CLL is the most common type of leukaemia in adults. An estimated 27,000 people were diagnosed with CLL in the UK, France, Germany, Spain and Italy in 2024.

Barbara Eichhorst, MD, University Hospital Cologne, Cologne, Germany and investigator for the AMPLIFY trial, said: “For patients diagnosed with chronic lymphocytic leukaemia, this approval provides a new option in the first-line setting that may help to minimize long-term side effects and reduce drug resistance as they may occur with continuous treatment. A fixed-duration regimen is appealing to patients and helps with adherence during the treatment period.”

Dave Fredrickson, Executive Vice President, Oncology Haematology Business Unit, AstraZeneca, said: “Today’s approval brings a new fixed-duration treatment option to patients with previously untreated chronic lymphocytic leukaemia across Europe. Calquence plus venetoclax is the first and only all-oral combination treatment option with a second-generation BTK inhibitor approved in the EU and provides patients and their physicians more flexibility in managing this incurable blood cancer."

The safety and tolerability of Calquence was consistent with its known safety profile, and no new safety signals were identified.
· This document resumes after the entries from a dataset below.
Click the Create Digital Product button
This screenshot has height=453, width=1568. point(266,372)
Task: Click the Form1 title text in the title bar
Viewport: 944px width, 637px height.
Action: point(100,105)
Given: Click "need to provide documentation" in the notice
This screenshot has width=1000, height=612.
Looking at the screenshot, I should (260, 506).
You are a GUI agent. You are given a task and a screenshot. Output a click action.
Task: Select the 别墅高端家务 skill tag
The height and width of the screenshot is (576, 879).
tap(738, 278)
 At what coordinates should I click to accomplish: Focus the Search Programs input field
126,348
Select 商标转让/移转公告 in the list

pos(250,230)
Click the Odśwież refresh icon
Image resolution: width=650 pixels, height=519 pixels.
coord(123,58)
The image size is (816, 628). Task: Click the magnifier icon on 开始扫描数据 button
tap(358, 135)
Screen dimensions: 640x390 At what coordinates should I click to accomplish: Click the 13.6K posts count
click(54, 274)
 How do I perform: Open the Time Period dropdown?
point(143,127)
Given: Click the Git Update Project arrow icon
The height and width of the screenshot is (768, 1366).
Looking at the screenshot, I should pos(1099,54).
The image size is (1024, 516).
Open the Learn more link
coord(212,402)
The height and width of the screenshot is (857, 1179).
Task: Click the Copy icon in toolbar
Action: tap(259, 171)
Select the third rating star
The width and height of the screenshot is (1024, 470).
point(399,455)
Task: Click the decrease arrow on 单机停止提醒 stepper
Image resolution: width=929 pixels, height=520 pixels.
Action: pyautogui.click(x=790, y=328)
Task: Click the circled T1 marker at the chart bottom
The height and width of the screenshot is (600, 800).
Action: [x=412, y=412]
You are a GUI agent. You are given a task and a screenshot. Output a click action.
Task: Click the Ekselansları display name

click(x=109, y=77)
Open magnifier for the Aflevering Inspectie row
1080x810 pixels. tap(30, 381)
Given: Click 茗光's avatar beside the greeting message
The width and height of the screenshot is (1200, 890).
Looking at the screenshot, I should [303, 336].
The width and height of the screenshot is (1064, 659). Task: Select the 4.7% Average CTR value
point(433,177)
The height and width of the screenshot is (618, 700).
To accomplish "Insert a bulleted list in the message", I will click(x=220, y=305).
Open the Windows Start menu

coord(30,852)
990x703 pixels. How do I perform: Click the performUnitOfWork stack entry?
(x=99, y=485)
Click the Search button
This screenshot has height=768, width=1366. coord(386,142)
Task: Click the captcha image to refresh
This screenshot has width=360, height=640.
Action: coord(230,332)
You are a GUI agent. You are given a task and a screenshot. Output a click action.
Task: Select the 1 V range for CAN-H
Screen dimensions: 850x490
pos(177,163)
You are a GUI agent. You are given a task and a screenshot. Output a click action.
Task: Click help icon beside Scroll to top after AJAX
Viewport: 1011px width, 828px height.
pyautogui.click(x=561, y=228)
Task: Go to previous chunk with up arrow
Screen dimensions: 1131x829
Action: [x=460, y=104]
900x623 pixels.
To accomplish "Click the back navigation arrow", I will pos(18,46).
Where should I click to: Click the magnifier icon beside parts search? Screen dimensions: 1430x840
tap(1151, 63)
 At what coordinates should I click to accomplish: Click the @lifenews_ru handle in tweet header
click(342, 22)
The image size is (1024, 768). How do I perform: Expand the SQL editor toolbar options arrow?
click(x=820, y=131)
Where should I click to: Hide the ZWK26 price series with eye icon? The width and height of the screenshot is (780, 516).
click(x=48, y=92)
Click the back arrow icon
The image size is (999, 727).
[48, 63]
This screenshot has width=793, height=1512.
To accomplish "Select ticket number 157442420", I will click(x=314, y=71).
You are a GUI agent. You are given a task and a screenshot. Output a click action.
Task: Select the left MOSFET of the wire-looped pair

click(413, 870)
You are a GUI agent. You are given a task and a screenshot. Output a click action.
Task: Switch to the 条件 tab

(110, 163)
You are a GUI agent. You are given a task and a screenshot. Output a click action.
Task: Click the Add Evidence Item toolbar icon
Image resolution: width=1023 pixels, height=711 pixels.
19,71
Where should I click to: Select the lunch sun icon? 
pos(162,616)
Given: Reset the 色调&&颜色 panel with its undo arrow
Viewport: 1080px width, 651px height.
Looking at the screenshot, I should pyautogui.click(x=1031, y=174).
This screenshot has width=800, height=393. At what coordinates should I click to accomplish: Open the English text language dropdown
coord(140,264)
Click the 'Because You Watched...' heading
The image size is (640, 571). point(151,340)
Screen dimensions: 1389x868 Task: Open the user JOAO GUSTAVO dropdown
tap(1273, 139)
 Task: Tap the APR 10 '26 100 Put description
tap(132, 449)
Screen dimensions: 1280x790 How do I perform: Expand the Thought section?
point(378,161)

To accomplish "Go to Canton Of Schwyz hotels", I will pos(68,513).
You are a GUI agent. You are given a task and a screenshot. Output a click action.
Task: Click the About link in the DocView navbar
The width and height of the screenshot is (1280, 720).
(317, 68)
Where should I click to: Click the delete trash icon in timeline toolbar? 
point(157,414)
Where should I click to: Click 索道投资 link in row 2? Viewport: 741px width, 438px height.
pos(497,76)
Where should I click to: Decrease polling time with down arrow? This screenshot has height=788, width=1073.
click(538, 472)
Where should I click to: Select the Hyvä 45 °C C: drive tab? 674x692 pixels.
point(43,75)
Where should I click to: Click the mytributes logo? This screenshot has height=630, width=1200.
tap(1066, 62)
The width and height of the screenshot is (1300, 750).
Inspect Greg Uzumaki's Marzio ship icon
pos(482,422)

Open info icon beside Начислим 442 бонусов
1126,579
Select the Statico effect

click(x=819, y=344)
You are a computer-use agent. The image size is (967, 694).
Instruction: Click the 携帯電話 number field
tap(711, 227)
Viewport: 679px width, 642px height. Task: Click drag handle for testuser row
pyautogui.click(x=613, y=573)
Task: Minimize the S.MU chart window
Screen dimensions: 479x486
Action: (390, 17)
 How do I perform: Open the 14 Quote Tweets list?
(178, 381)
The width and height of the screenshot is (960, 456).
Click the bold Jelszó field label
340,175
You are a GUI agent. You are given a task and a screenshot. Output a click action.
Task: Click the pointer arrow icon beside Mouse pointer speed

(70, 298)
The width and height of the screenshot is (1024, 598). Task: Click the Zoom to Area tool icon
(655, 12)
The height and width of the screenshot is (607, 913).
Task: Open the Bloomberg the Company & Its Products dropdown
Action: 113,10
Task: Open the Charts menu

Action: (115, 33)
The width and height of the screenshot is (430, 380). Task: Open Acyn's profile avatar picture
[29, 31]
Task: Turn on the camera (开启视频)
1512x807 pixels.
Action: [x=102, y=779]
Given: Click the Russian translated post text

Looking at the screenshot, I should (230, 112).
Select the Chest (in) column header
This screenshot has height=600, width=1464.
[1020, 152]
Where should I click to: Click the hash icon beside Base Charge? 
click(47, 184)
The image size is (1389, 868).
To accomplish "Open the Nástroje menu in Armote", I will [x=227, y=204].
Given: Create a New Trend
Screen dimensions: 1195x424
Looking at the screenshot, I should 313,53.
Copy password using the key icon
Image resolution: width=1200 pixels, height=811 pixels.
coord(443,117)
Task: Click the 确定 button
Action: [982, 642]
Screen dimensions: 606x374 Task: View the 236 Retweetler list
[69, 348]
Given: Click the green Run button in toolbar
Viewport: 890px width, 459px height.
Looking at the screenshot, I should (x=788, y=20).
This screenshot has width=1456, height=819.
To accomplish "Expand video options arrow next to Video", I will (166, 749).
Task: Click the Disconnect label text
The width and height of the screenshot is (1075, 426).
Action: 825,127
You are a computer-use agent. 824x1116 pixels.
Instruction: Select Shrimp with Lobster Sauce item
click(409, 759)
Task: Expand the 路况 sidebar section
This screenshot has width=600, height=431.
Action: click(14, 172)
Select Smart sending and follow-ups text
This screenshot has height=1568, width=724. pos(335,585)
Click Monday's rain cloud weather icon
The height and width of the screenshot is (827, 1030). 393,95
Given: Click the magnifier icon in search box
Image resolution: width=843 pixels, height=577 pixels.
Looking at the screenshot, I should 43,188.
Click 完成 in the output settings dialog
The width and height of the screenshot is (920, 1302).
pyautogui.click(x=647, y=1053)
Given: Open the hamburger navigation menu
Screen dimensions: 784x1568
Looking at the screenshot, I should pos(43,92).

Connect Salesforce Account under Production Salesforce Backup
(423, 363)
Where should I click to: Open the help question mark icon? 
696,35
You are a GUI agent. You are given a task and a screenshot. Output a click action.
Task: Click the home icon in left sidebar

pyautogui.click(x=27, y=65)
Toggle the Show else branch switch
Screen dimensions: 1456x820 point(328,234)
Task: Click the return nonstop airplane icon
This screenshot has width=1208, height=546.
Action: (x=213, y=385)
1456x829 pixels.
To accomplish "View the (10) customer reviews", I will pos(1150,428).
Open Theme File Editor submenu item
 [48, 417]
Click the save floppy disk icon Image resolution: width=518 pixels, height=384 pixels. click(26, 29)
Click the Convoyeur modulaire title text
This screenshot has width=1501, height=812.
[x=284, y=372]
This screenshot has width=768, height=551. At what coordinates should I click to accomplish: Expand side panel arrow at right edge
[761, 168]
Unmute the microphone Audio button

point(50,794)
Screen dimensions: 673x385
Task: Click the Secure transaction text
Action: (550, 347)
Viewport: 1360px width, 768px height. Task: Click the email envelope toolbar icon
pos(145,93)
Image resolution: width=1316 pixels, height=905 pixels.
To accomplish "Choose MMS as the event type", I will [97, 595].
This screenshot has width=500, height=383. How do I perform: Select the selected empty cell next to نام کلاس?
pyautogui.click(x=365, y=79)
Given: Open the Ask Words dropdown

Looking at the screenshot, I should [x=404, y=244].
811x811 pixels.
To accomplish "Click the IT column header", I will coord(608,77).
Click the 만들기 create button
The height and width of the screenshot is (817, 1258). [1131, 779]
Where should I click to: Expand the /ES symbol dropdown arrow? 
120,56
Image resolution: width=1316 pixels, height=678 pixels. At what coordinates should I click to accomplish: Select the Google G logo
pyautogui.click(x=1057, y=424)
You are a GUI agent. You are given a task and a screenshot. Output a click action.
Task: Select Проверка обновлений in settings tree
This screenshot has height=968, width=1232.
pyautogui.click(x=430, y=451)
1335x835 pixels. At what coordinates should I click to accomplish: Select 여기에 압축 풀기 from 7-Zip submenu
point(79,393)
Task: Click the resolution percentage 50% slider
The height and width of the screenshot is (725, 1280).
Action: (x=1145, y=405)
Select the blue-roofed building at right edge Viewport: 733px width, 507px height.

Regulatory applications for these regimens are currently under review in several countries based on the AMPLIFY results.

CLL is the most prevalent type of leukaemia in adults, with an estimated 40,000 people being treated for CLL in the first line in the US, UK, France, Germany, Spain, Italy, Japan and China in 2024. Although some people with CLL may not experience any symptoms at diagnosis, others may experience symptoms, such as weakness, fatigue, weight loss, chills, fever, night sweats, swollen lymph nodes and abdominal pain. In CLL, there is an accumulation of abnormal lymphocytes within the blood, bone marrow and lymph nodes. As the number of abnormal cells increases, there is less room within the marrow for the production of normal white blood cells, red blood cells and platelets. This could result in infection, anaemia and bleeding. B-cell receptor signalling through BTK is one of the essential growth pathways for CLL.

Calquence is approved for the treatment of chronic lymphocytic leukaemia (CLL) and small lymphocytic lymphoma (SLL) in the US, Japan and China, and approved for CLL in the EU and many other countries. Calquence is also approved in combination with venetoclax, with or without obinutuzumab, as a fixed-duration treatment for CLL in the EU. Calquence is also approved for the treatment of adult patients with previously untreated mantle cell lymphoma (MCL) in the US, Europe and other countries. It is also approved for the treatment of adult patients with MCL who have received at least one prior therapy in China and several other countries. Calquence is not currently approved for the treatment of MCL in Japan.

As part of an extensive clinical development programme, Calquence is currently being evaluated as a single treatment and in combination with standard-of-care chemoimmunotherapy for patients with multiple B-cell blood cancers, including CLL, MCL and diffuse large B-cell lymphoma.